===== Data to use =====
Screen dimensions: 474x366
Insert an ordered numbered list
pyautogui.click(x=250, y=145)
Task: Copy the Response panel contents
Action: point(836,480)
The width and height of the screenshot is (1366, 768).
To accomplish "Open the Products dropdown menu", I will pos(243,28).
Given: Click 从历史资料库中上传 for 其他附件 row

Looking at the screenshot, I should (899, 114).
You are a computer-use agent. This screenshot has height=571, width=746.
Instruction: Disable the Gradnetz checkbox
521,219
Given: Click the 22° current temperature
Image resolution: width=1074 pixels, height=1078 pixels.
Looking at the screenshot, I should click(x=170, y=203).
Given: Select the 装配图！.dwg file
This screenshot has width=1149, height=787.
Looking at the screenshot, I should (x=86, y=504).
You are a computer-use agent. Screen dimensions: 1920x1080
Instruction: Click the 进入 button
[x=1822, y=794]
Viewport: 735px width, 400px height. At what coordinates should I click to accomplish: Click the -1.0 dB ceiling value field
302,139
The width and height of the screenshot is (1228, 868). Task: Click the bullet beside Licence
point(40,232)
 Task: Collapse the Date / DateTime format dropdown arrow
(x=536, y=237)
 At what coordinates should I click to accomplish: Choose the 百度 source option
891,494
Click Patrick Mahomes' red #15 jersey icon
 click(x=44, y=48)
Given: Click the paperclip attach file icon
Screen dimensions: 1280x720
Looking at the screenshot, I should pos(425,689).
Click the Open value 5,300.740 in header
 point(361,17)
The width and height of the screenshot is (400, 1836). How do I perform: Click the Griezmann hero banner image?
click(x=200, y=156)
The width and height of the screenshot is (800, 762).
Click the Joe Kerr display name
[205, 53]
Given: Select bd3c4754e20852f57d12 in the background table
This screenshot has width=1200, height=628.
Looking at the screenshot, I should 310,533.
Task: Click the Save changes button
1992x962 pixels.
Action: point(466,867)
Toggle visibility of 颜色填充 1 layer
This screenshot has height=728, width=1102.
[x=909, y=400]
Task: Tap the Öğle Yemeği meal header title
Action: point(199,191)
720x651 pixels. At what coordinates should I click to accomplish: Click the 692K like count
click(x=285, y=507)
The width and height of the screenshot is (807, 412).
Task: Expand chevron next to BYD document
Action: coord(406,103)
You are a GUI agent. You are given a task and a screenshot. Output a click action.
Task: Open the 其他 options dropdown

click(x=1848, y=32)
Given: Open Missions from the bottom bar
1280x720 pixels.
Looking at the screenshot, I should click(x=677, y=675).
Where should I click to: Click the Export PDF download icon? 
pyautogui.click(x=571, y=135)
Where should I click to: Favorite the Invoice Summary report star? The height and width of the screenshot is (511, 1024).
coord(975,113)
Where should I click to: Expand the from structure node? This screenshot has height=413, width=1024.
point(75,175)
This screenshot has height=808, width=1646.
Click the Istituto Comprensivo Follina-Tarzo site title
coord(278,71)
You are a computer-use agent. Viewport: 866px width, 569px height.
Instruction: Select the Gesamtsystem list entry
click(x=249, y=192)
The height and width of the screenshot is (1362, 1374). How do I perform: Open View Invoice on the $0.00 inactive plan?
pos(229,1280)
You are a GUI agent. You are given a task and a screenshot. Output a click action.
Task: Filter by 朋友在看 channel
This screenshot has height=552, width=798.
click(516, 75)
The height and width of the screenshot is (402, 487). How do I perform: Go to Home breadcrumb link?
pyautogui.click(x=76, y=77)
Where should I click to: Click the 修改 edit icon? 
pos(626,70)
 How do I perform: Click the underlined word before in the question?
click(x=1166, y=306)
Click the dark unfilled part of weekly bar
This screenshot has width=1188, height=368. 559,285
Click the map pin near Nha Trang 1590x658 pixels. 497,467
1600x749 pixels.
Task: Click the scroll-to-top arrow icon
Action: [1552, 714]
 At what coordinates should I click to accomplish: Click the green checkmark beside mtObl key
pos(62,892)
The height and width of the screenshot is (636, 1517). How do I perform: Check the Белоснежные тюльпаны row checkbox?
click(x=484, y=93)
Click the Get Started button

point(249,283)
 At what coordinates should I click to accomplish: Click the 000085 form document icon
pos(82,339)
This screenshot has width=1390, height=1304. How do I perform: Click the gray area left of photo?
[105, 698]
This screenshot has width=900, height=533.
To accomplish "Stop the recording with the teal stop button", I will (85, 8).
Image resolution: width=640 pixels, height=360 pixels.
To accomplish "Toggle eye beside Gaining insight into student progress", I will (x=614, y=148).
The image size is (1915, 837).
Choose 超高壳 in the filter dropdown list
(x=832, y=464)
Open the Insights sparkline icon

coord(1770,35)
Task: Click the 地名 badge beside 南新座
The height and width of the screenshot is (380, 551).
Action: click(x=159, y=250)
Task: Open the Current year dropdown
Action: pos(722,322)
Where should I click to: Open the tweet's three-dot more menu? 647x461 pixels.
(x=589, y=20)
=====
Exercise brief:
Which of the lines above hold the word "will"? Copy each one.

Problem solution:
To accomplish "Open the Products dropdown menu", I will pos(243,28).
To accomplish "Stop the recording with the teal stop button", I will (85, 8).
To accomplish "Toggle eye beside Gaining insight into student progress", I will (x=614, y=148).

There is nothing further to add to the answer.